### [RECORDS FOR THIS EXERCISE]
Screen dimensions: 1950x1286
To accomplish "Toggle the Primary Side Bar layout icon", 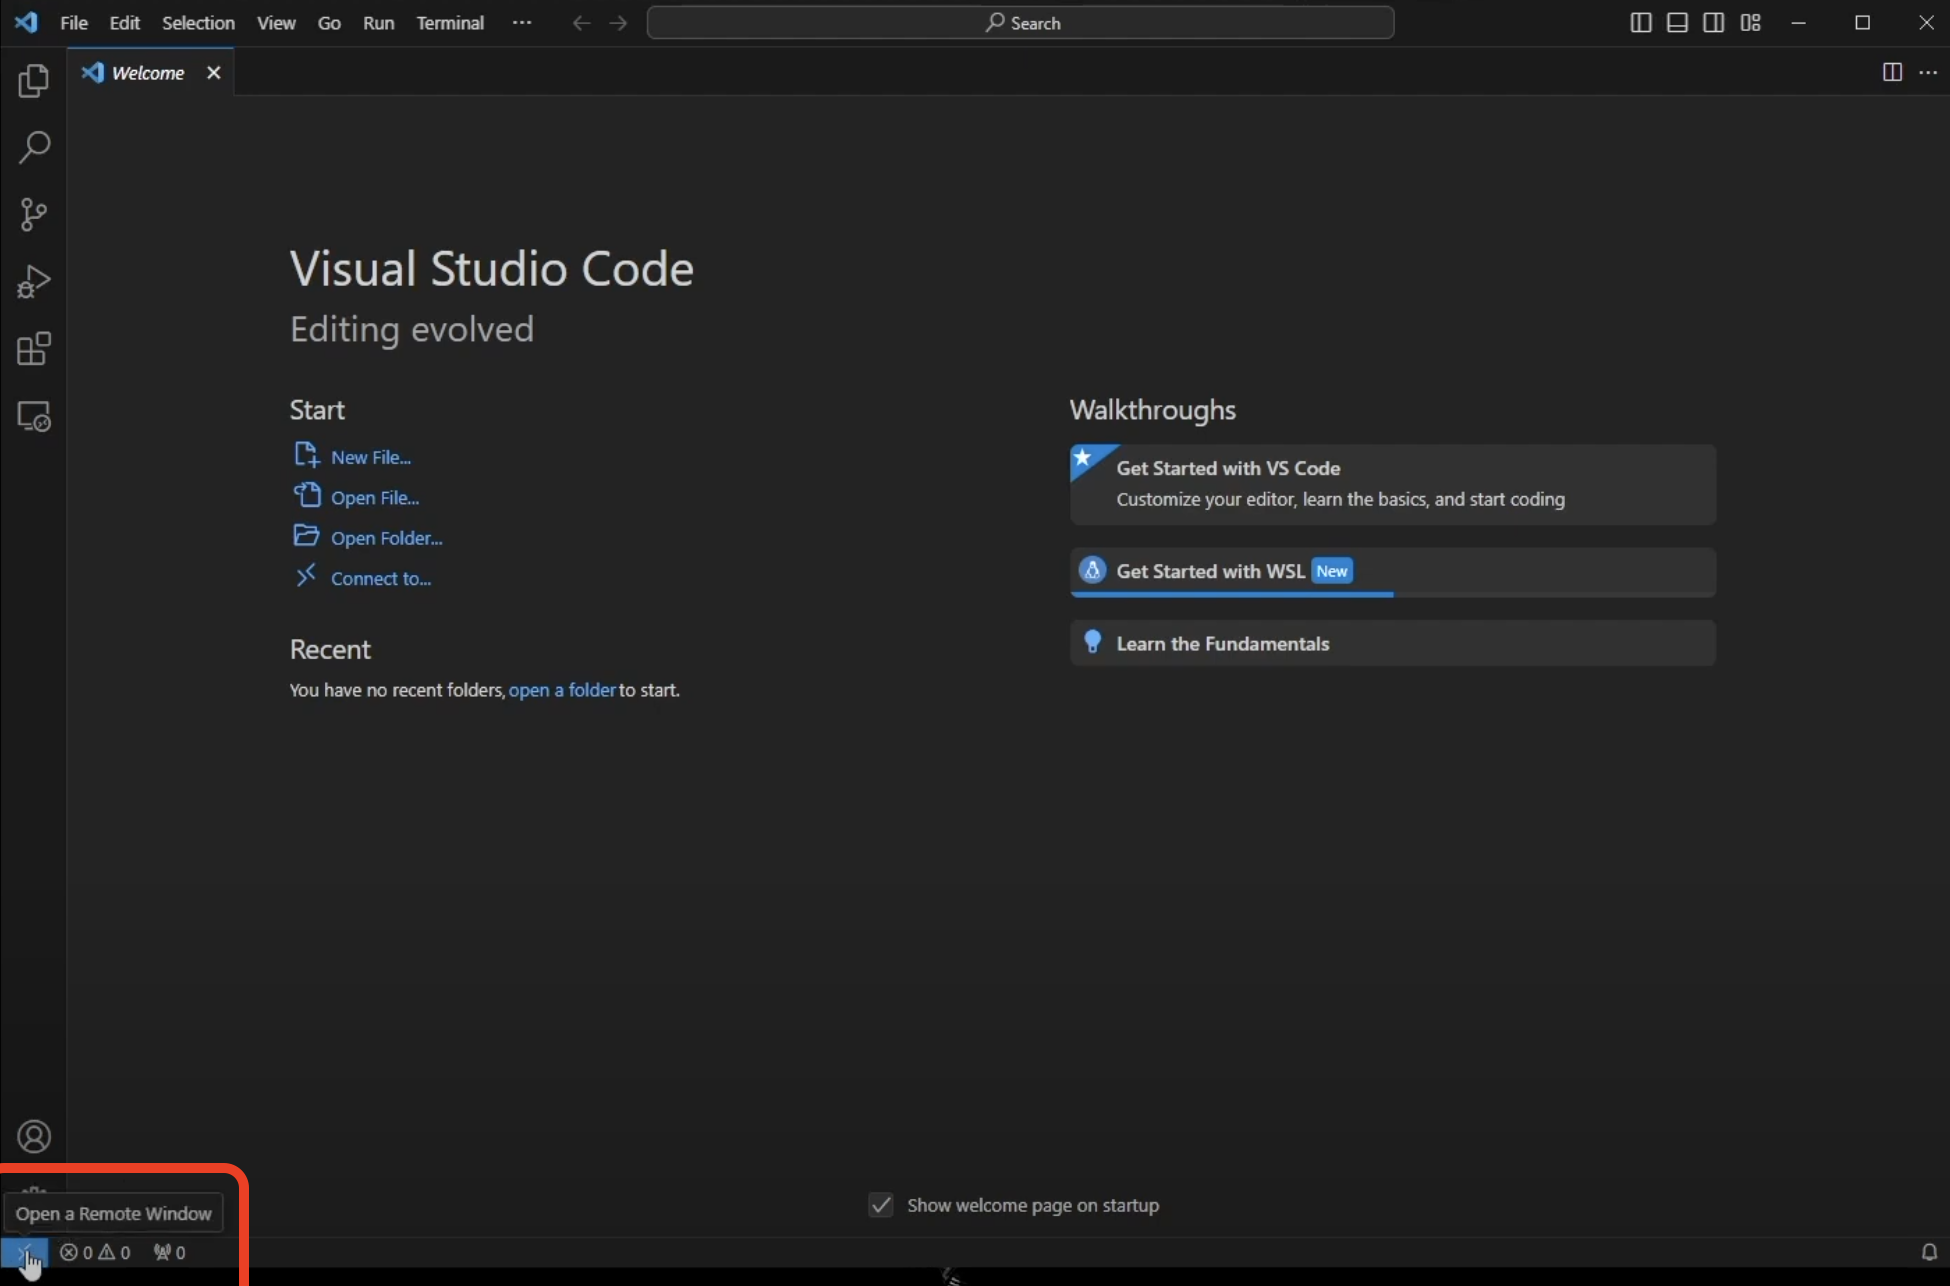I will (1641, 23).
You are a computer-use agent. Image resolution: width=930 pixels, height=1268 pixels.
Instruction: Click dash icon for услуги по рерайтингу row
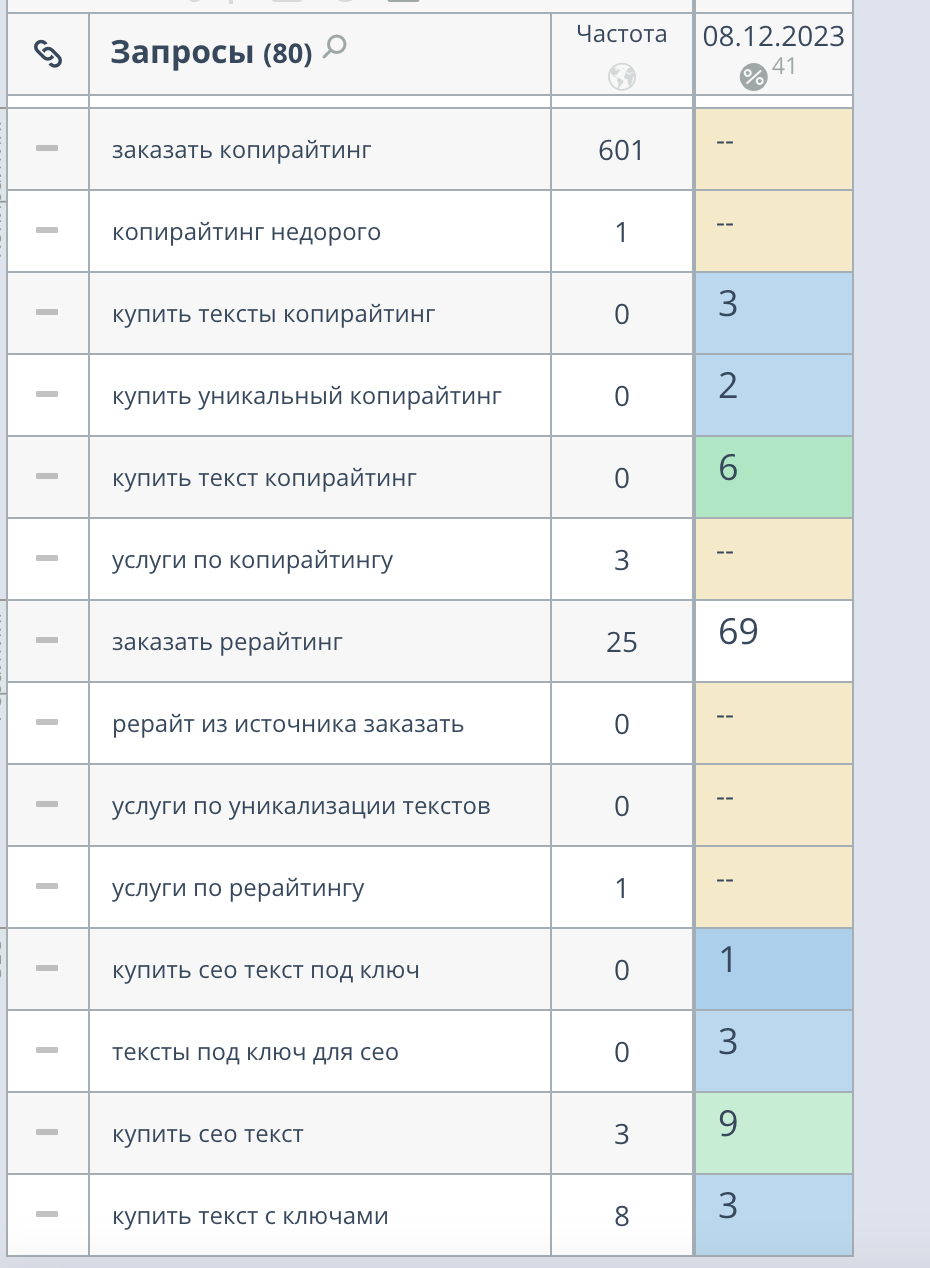[47, 886]
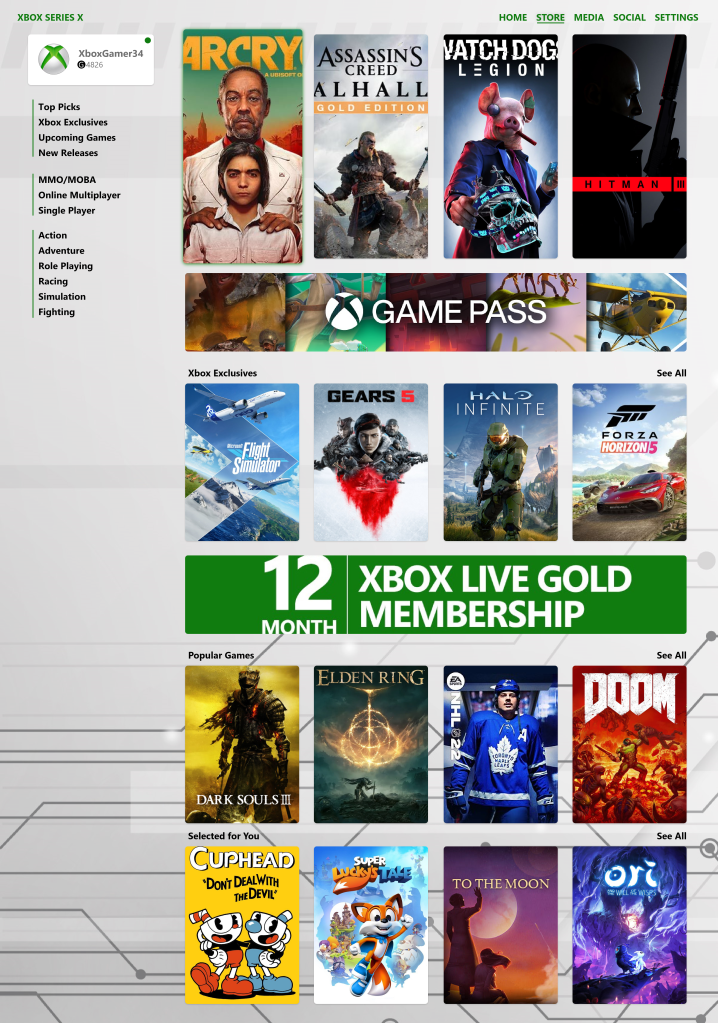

### [WHAT IS BEING ASKED]
An exact copy of the lines from the one with "You are a computer-use" through the end of the records: produce that and nothing more, leaving out the pictures.

### [EXERCISE SOLUTION]
You are a computer-use agent. Image resolution: width=930 pixels, height=1268 pixels.
Instruction: Click dash icon for услуги по рерайтингу row
[47, 886]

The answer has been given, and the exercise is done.